O quão mais difícil é um volante ser reconhecido em prêmios como esse?
– É muito gratificante, e isso quer dizer somente que o trabalho que eu tento fazer, que eu dou melhor de mim, é reconhecido, mas o meu trabalho como volante não seria reconhecido porque a equipe funcionou. Por isso que meu trabalho vem sendo reconhecido porque todos fizeram bem. E o meu trabalho é ajudar a todos fazerem bem. A máquina funcionou. O meu trabalho vem sendo bem feito porque a máquina toda vem funcionando.

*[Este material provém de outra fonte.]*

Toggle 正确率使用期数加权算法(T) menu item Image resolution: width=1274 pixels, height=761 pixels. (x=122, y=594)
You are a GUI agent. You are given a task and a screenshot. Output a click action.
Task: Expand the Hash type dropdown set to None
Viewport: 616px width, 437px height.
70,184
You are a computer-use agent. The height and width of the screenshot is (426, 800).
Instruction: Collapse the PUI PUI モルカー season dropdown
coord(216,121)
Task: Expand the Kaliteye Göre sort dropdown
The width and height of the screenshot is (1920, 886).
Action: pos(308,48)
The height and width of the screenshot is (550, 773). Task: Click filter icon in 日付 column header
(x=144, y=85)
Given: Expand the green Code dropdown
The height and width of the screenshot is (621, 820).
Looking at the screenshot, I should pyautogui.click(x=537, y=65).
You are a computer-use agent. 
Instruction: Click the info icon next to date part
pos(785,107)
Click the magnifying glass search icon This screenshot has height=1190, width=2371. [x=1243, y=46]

“A minha função é realmente ajudar a todos, do goleiro ao atacante. Quando o atacante pressiona o meu goleiro, eu sou o primeiro a dar o pique e ajudar para ele ter uma opção de sair da pressão. Sou o primeiro a tentar ajudar o atacante quando ele perde a bola, e a gente tem que ir na pressão de novo”
– Na minha posição, é o coletivo. Não existe o Jorginho. O Jorginho sem o time não seria nada. É realmente o futebol, né? Ser reconhecido assim, a palavra é “muito gratificante”. É muito legal.
Você acha que falta esse reconhecimento para um jogador coletivo, que só vai triunfar se realmente o time estiver funcionando bem?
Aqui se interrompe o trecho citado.